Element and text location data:
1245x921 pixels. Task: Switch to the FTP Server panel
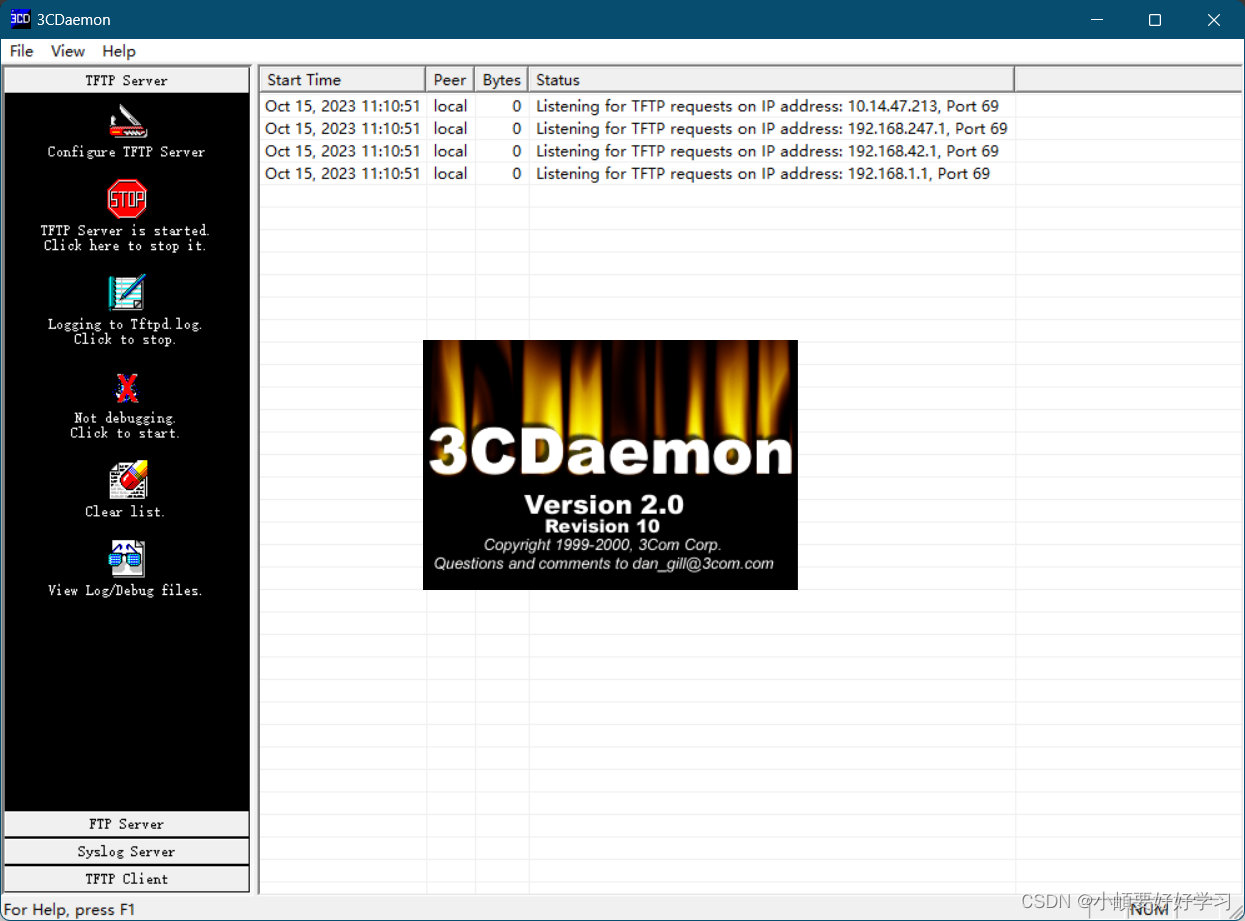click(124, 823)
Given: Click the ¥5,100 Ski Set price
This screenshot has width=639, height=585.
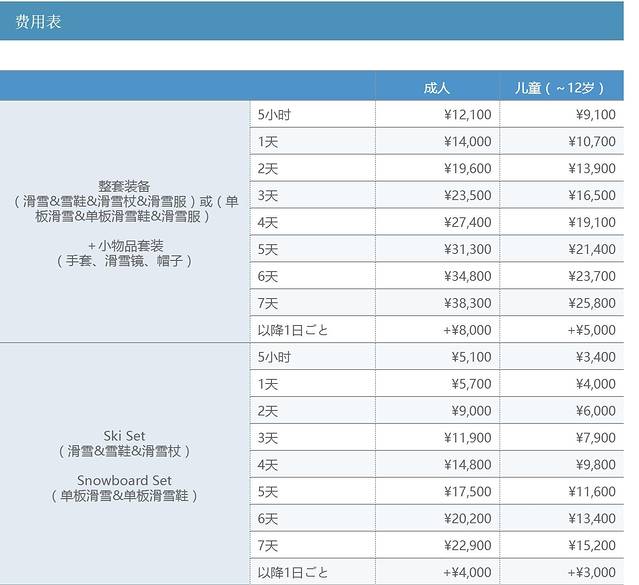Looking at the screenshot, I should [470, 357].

Short problem: Update the entries above by swapping "pixels" for "px" and leaving everything else as it is. Omit the pictures from your answer.

The response:
1245x921 px. Task: Switch to the FTP Server panel
click(124, 823)
Given: Click the ¥5,100 Ski Set price
This screenshot has width=639, height=585.
Looking at the screenshot, I should [470, 357].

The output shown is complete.